An investigation by a Maryland-based cyber security firm ‘Cyber Engineering Services Inc. (CyberESI)’ revealed the disconcerting reality, he also reported that the Chinese hackers accessed plans regarding other other missile interceptors, including drones, ballistic rockets and the Arrow III missile interceptor which was designed by Boeing and other US-based companies.
In February 2013, the Mandiant Intelligence Center released an interesting report on a large-scale cyber espionage campaign dubbed APT1. The term APT1 is referred to one of the numerous cyber espionage campaign that stole the major quantity of information all over the world. After the disclosure of the Mandiant Report the Comment Crew went in the dark, senior researcher at FireEye. Alex Lanstein explained that The Comment Crew was still working undercover after an apparent period of rest.
“They took a little breather, and they started back up,” he said.
Security researchers noted that after the intense activities observed early 2013 the group stopped using its infrastructures and suspended attack the company initially targeted, in reality the Comment Crew group started new campaigns against new and old targets from different infrastructures.

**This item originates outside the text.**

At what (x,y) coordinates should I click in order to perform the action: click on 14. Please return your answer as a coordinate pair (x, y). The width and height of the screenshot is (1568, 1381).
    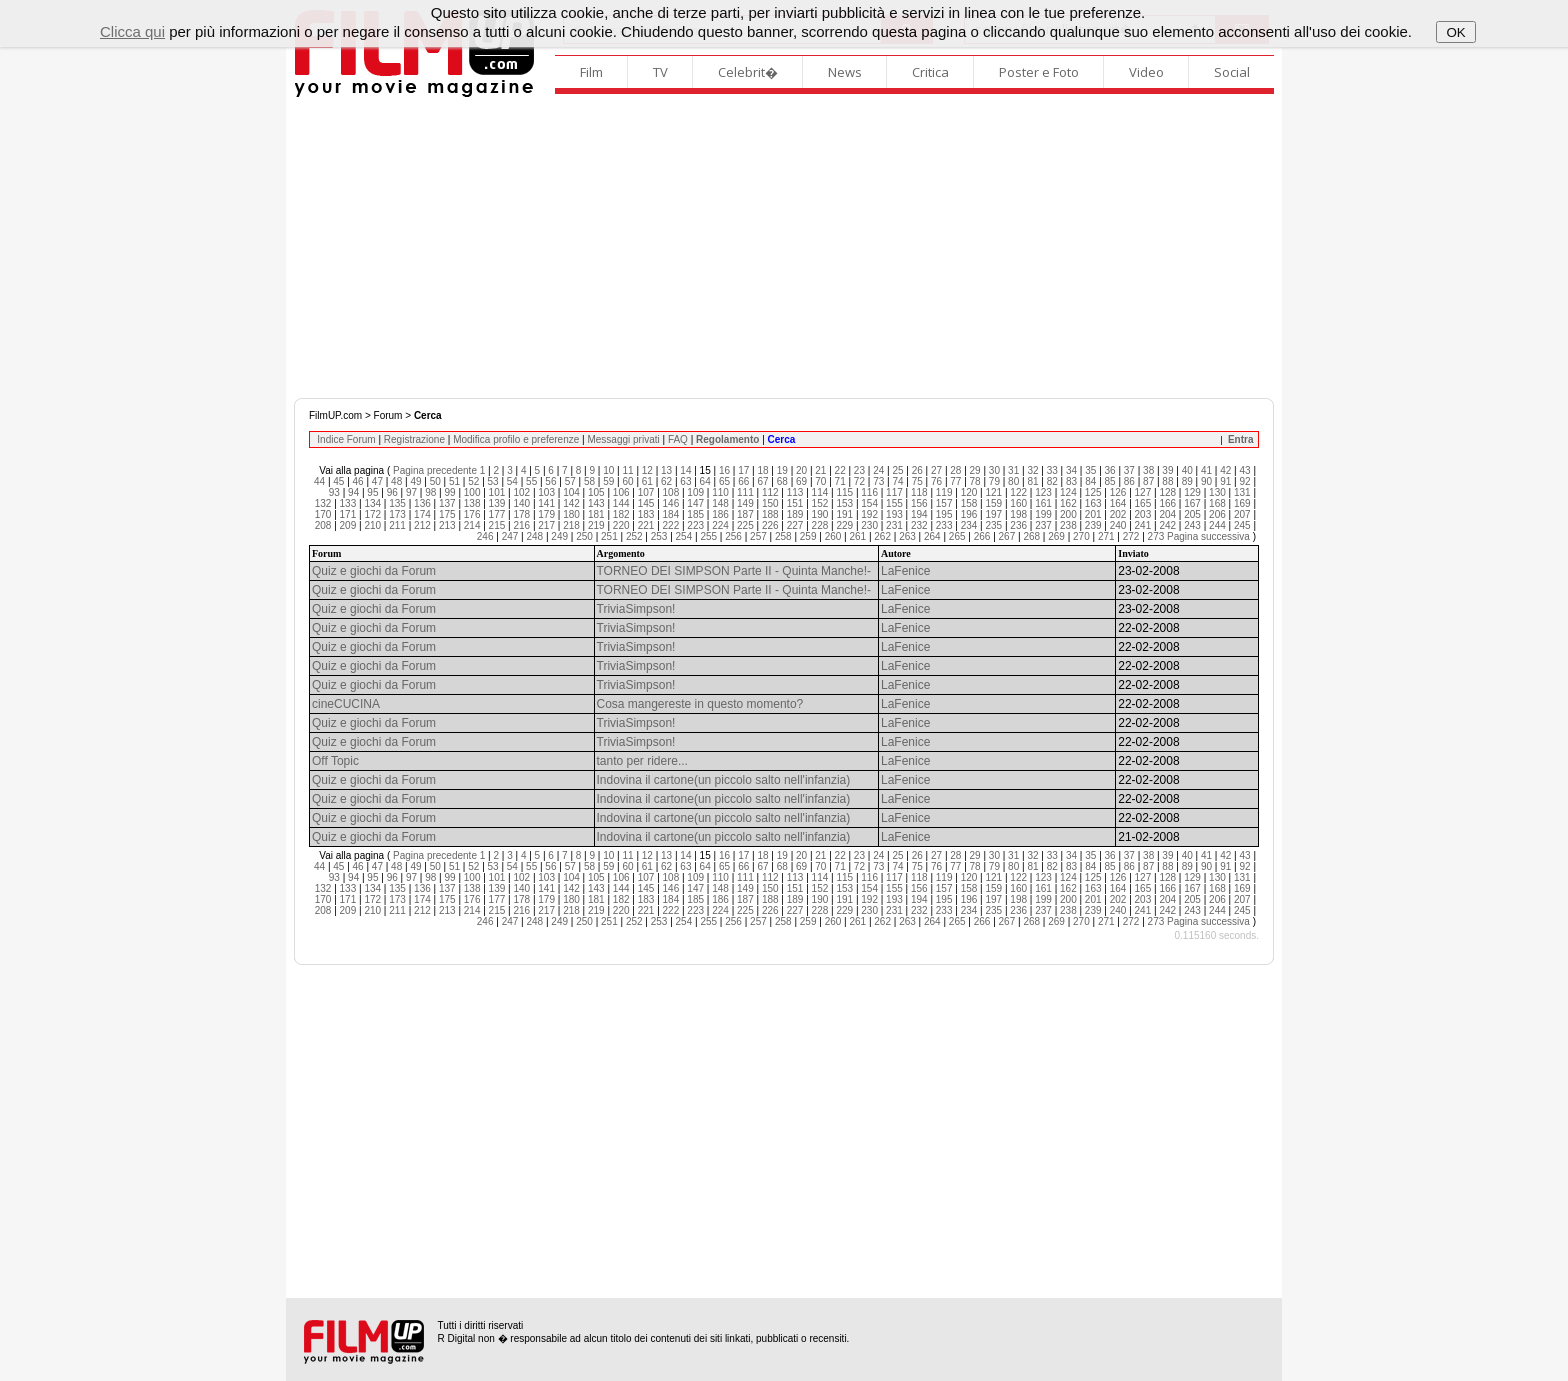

“We didn’t see them take control of any of the systems they had previously compromised,” “They started fresh with a whole new round of attacks.” Lanstein revealed.
The Mandiant’s report blamed the Chinese military unit called “61398” for a series of cyber attacks that compromised 141 organizations in seven years. Experts at Mandiant identified a common pattern for the attacks originated from Chinese sources defining also a series of key indicators for identifying ongoing APT attacks.
“All told, CyberESI was able to identify and acquire more than 700 files — totaling 762 MB total size — that were exfiltrated form IAI’s network during the compromise. The security firm said most of the data acquired was intellectual property and likely represented only a small portion of the entire data loss by IAI.”
“The intellectual property was in the form of Word documents, PowerPoint presentations, spread sheets, email messages, files in portable document format (PDF), scripts, and binary executable files,” CyberESI wrote in a lengthy report produced about the breaches.